START Input records

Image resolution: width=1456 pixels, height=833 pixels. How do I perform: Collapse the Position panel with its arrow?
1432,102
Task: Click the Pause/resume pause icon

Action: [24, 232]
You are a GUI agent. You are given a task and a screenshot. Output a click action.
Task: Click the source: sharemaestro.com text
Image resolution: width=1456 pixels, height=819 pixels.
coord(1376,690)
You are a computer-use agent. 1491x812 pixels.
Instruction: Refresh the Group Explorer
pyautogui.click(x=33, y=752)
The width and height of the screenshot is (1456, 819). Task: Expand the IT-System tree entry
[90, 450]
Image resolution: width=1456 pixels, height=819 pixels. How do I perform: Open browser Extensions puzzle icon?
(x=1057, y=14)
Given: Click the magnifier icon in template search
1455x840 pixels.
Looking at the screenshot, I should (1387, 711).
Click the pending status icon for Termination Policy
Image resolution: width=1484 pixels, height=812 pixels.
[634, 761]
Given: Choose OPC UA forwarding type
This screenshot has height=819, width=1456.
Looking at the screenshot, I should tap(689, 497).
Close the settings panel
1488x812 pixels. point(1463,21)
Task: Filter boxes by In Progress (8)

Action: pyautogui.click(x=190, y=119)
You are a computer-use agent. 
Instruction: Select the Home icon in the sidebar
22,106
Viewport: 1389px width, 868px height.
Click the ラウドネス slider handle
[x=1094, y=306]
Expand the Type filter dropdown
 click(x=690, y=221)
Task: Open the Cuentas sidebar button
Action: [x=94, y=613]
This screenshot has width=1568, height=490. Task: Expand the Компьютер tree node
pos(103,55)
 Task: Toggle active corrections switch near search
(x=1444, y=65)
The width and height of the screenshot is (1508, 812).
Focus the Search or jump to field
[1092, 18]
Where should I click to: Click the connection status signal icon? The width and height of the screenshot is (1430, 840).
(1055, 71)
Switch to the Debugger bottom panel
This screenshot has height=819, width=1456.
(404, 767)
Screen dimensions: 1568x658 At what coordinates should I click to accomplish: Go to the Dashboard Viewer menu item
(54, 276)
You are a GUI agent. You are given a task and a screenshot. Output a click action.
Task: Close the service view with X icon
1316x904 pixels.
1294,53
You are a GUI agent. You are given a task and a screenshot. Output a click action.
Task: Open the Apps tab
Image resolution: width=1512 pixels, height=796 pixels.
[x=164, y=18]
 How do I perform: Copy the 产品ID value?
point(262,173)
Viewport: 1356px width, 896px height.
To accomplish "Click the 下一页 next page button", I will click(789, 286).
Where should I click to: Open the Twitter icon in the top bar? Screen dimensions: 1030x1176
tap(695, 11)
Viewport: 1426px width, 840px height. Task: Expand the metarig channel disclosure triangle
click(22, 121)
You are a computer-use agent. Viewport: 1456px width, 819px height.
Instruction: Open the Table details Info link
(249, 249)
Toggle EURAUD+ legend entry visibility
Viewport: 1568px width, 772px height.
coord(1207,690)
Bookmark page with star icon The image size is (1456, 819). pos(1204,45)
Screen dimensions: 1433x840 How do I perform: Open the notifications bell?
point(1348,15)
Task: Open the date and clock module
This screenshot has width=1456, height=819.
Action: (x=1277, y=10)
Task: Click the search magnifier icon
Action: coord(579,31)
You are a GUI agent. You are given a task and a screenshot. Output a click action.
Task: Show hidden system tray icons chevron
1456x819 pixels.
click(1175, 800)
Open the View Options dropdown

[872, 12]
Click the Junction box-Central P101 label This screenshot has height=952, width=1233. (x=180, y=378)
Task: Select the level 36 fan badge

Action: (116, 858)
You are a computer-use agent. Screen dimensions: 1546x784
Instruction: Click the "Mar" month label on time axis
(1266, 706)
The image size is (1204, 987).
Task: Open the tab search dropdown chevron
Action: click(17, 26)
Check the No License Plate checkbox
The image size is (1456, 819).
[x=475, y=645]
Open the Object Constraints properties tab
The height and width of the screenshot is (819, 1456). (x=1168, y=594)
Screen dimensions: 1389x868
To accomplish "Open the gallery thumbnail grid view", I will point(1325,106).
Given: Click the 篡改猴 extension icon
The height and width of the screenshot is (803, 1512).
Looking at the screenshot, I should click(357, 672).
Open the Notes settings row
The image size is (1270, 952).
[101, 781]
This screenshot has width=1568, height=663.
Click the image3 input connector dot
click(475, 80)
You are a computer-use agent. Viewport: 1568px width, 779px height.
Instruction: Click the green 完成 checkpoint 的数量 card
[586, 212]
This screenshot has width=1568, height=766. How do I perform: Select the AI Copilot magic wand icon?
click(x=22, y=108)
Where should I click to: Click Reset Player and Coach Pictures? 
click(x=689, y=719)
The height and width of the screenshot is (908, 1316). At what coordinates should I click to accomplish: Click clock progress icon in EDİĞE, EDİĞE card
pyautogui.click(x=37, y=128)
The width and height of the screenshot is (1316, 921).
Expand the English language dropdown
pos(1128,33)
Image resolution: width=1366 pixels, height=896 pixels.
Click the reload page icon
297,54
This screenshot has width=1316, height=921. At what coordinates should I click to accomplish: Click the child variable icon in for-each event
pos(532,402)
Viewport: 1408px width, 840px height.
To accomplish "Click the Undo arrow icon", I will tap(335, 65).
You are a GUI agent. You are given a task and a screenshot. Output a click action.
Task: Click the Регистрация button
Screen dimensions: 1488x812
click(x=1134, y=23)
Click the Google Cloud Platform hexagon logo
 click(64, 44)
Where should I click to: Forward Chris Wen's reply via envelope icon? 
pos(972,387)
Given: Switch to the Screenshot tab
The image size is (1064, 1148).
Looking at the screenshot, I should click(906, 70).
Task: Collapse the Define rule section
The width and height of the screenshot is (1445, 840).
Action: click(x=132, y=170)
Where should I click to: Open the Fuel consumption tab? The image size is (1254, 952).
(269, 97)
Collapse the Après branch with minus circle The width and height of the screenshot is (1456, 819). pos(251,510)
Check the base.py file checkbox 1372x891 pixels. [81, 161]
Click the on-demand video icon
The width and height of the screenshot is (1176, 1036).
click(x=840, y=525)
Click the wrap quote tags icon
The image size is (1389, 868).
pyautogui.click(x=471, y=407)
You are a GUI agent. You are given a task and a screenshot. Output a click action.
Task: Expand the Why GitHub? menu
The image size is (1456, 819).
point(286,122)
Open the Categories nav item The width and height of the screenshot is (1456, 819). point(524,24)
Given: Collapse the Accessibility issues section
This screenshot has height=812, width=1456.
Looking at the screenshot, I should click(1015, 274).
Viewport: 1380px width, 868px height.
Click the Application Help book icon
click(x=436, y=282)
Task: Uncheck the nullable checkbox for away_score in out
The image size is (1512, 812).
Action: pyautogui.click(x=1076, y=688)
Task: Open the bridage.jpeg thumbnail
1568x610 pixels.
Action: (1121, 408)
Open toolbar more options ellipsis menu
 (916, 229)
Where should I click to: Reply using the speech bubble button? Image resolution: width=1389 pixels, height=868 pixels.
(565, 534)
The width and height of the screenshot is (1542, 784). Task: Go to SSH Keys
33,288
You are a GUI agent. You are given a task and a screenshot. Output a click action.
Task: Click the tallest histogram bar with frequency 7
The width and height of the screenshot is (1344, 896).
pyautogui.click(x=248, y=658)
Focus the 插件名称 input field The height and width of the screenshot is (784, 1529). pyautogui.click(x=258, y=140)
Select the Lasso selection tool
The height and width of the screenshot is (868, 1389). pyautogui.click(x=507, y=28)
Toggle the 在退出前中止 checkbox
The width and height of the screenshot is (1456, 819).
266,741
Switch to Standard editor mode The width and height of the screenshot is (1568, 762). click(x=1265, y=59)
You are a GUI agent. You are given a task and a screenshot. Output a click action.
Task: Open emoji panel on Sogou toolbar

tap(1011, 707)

END Input records

From the records above, determine how many lines hold "thumbnail" and give only that number.

- **Answer space**
2